Under The Hood. Search engines basically consist of three elements: an automatic site searcher (also called a robot, bot, spider, or crawler), the index, and the software that breaks it all down and presents the search results to the user.

It’s important to note, however, that although Web directories are often referred to as search engines, Web directories do not feature automatic data gathering. Instead, human beings compile lists of URLs (uniform resource locators; Web addresses) and page data based on sites that have been formally submitted for review. The information in Web directories, such as Yahoo! (http://www.yahoo.com), Looksmart (http://www.Looksmart.com), Excite’s Web Site Guide (http://www.excite.com/guide), and dmoz (Open Directory Project; http://www.dmoz.com), is organized in hierarchical tiers to help guide users to the desired information. Like search engines, many Web directories also include the ability to perform keyword searches of the contents.

Because of the popularity of Yahoo! and other Web directories, many search engines, such as Lycos (http://www.lycos.com) and GO Network (http://www.go.com), also offer information in tiers. Unlike pure Web directories, however, these hybrid directories can offer even more extensive Web coverage through the use of data collecting bots.

Information Gathering. Robots, or bots, as they’re often called, do the actual dirty work of sifting through millions of Web pages to collect data. These autonomous programs perform their collection duties automatically, “crawling” from Web server to Web server and the sites contained therein, gathering URLs and other information for the search engine to use in keyword searches.

Bots typically begin their gathering process with a predetermined list of URLs. These are usually URLs that contain several links, such as those found on servers or collections of popular or best sites. The bots follow the links to these sites, adding more URLs to the list as it goes.

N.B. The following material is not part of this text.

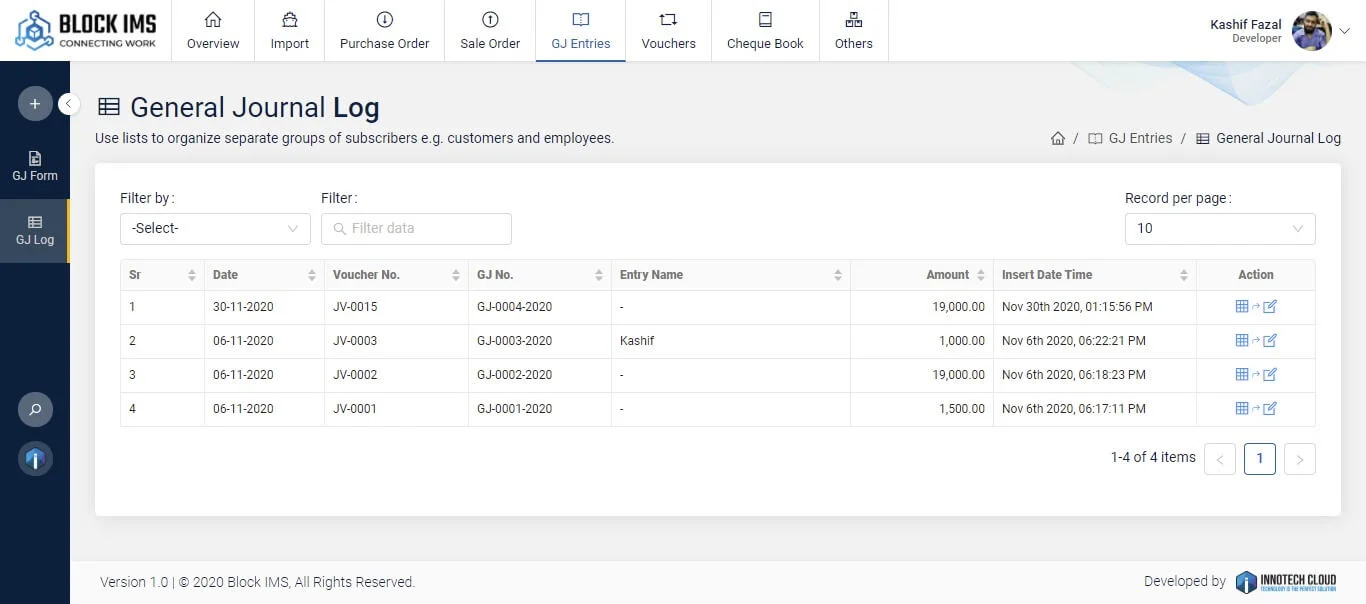Click the edit action icon for JV-0003
The width and height of the screenshot is (1366, 604).
coord(1270,341)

Before some bots can visit a page, though, the site’s creator must submit the site and its linked pages to the search engine. Most engine and Web directories include a link for URL submission on their home page. However, the time lapse between the site submission and when a bot actually visits and collects the information can be weeks or even months.

Each search engine’s bot uses a different criteria and process for gathering information. While some bots gather only address links, other bots will also collect page titles and some even collect the entire text on the pages. The amount of information collected is determined by the type of crawl the bot performs.

Bot crawling. Individual robots crawl the Internet for information at different levels. “Deep crawling” is performed by bots that collect information from Web sites that are linked from submitted URLs, whether the linked sites were submitted or not.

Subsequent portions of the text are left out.